I guess if I were to go on the whole 'battling = bad' thing, I could make a bit out of this. Nothing what you said earlier about the way this twists the sacrificial body trope of shounen, where it's another guy you're pushing to get beaten down again and again, I might say there's another way this affects tropes appropriated. Pokemon are used like a character in one of these shows might use magical abilites fused with their self, which necessarily reduces the pokemon itself to a biologiocal weapon, a tool of the trainer.

One of the things I'm trying to jam in to ff is the idea that a powerful, experienced trainer might fantasise about more direct transformation - being able to fly themselves, for example, through the fiction in their world.

Anyway, that's probably enough disquisition for the moment.

Date: 2011-01-31 10:12 pm (UTC)
From: [identity profile] farla.livejournal.com
I can see that reasoning but I think it depends largely on the pokemon's conditions. Those engaged in a constant struggle for survival would definitely find it more appealing. But there's also the issue of what's wanted besides survival. Going with a trainer means giving up friends and family, and giving up being able to do other things when you want to. And while it means no more fighting to live, you also lose the option of eventually reaching the point where you can stop fighting, the way getting to a certain level would in the wild. A pokemon keeps fighting until the trainer quits, whenever that might be.

They're kind of supervisors to the growth of others, rather than undergoing it.
I actually don't think the format is too unusual - the pokemon fit very closely with the hero who has to have a magical item to use their power. The power of a pokemon is either attributed to the trainer or the trainer is told to find strong pokemon to fight with, but very little focus is actually on the pokemon's own ability. In fact it's pretty impressive how strongly "knows strategy" and "has physically impressive pokemon" is conflated, and Ash's relative winning ability remains stable as he replaces pokemon. It only gets weird when we treat pokemon as their own separate creatures, but unfortunately they never managed to actually explain that away.

Date: 2011-01-31 10:34 pm (UTC)
From: [identity profile] charizamdc.livejournal.com
Yeah, that's the thing. Precisely what is strange about it is that they're analagous to weapons or similar empowering gizmos when they're at least quasi-sentient beings. As you say, the later anime fails even to treat them as individual as different weapons in an FPS.

Fix that and I suppose it isn't that novel - there are plenty of heroes who rely on magical items which are sentient, but I'm having trouble thinking of many where the item itself grows over the course of the journey (or even their ability to use its power). Such things tend to be artifacts or heirloom of pretty static power.

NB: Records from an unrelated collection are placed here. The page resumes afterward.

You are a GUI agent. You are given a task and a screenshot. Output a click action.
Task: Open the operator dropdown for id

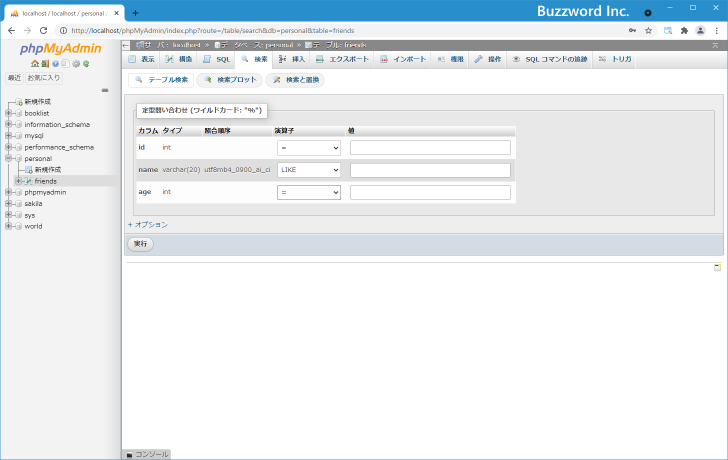tap(309, 148)
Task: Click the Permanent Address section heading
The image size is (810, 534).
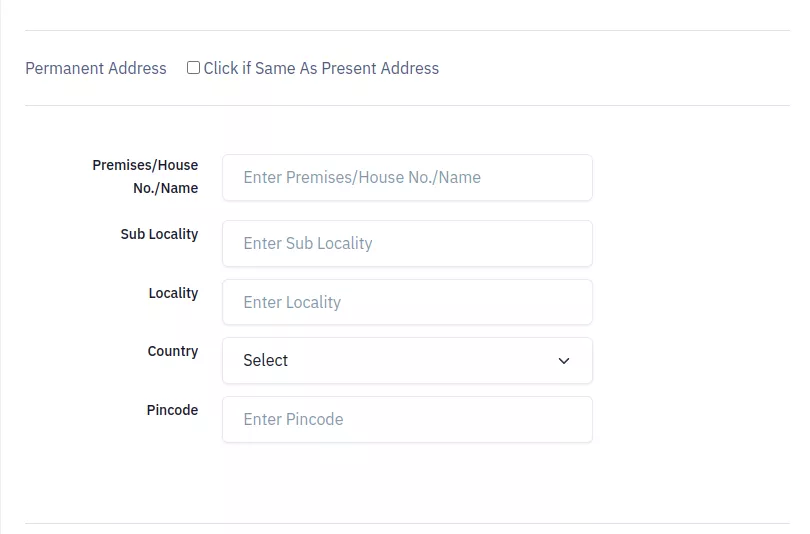Action: pyautogui.click(x=96, y=68)
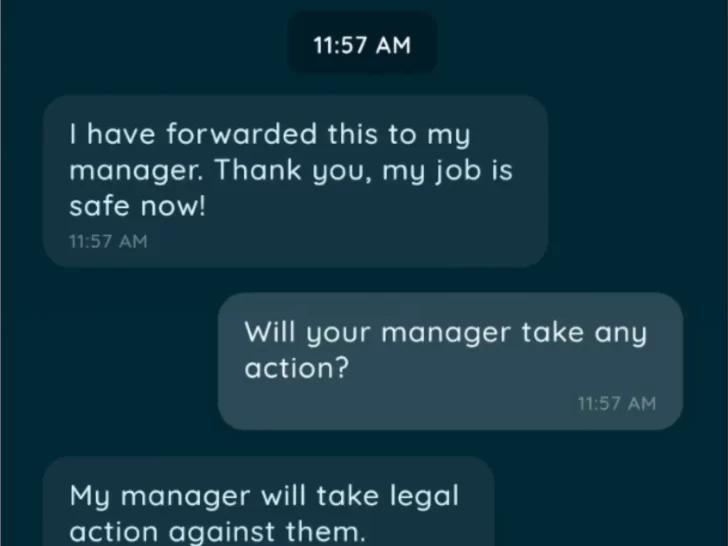
Task: Click the timestamp below 'action?' in sent message
Action: [x=617, y=403]
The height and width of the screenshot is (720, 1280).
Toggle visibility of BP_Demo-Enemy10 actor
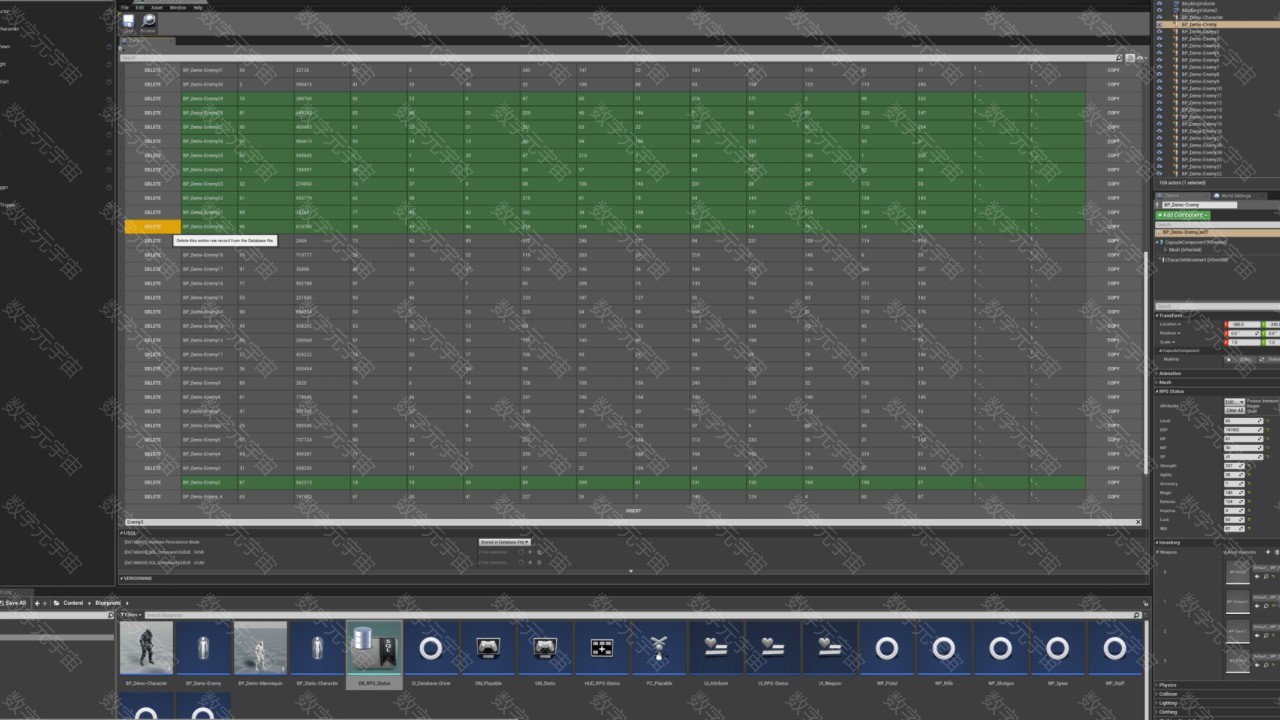pyautogui.click(x=1159, y=88)
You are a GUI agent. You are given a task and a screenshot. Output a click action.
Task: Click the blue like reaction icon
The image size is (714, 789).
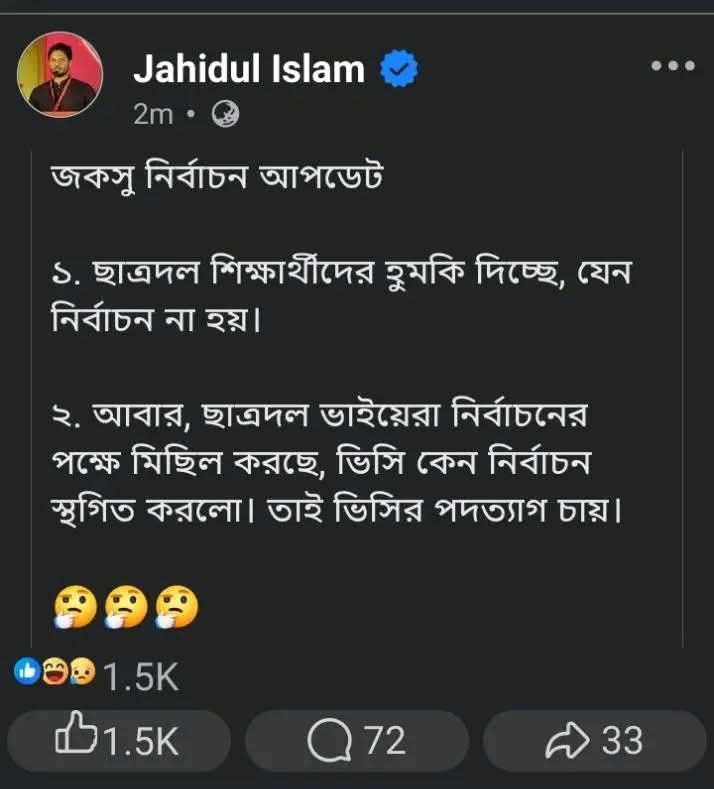[25, 674]
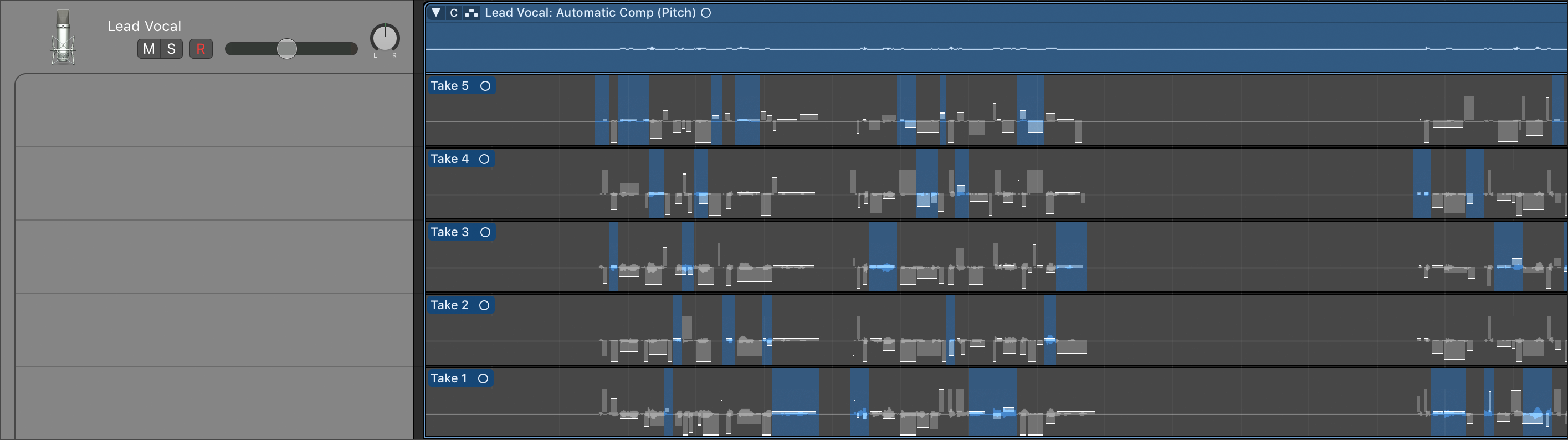Select the Take 5 lane label
Viewport: 1568px width, 440px height.
coord(450,86)
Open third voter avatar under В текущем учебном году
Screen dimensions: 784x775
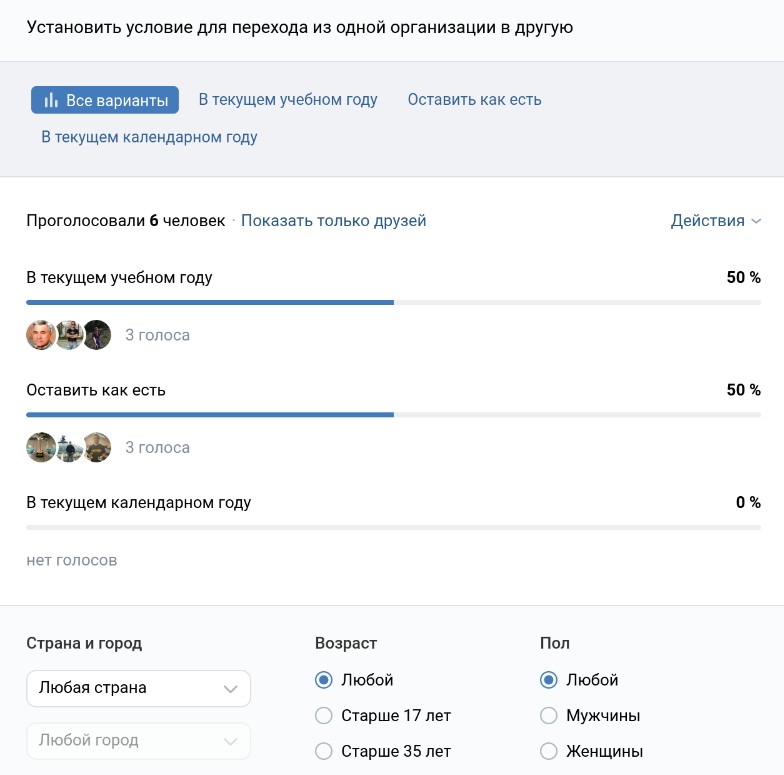(x=97, y=335)
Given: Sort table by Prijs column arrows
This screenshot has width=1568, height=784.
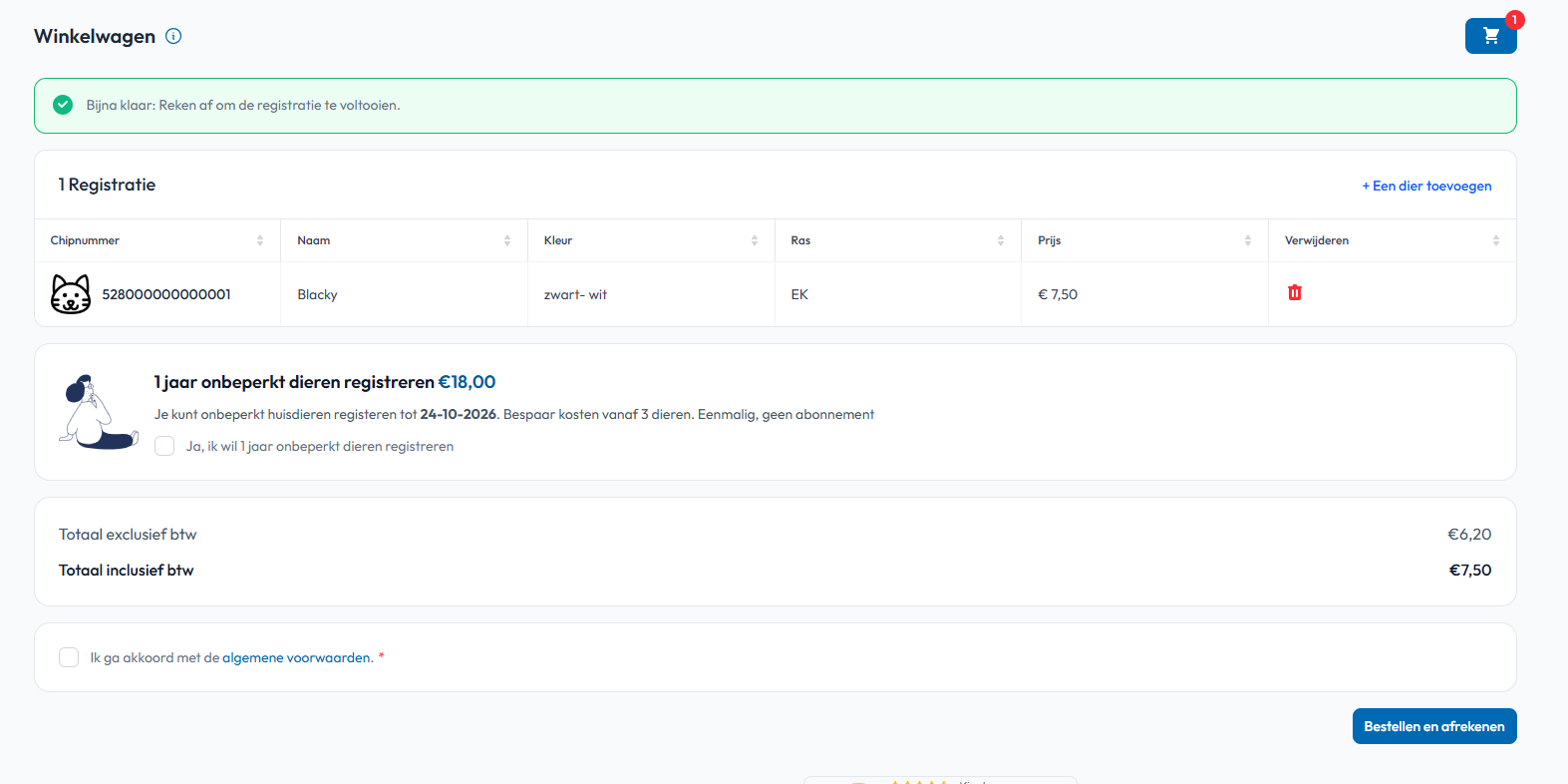Looking at the screenshot, I should tap(1248, 240).
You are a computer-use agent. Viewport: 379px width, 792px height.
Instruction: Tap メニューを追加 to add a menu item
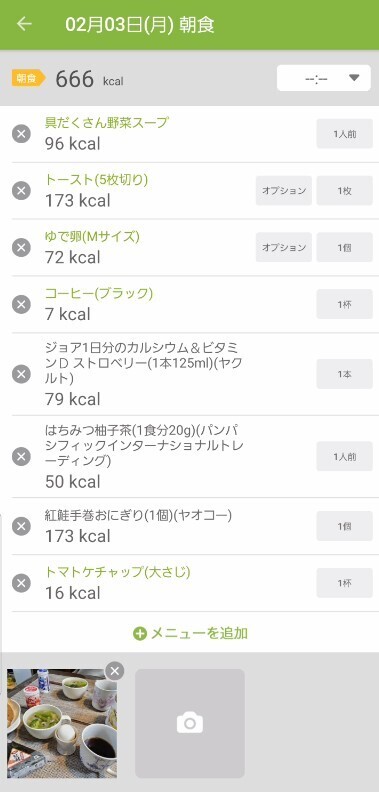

Date: 2011-02-01 12:09 am (UTC)
From: [identity profile] farla.livejournal.com
Even the sentient thing can work provided there's some connection. CCS said that was just how the cards worked, Digimon made it clear the digimon are connected to their human's desires, etc. So it can be done, Pokemon just goes too far by having them be completely autonomous and existing just fine on their own in the wild.

The item growing in power tends to be what happens effectively, even if it's not admitted by the narrative. Most shonen style things have a very strong level up bias they just rationalize in different ways. If it's explicit, then the character gets better at using the weapon or uncovers distinct powerups. If not, it's simply that hero keeps fighting stronger and stronger enemies without losing, and by the end can easily take out enemies that would have been a two-episode boss fight originally.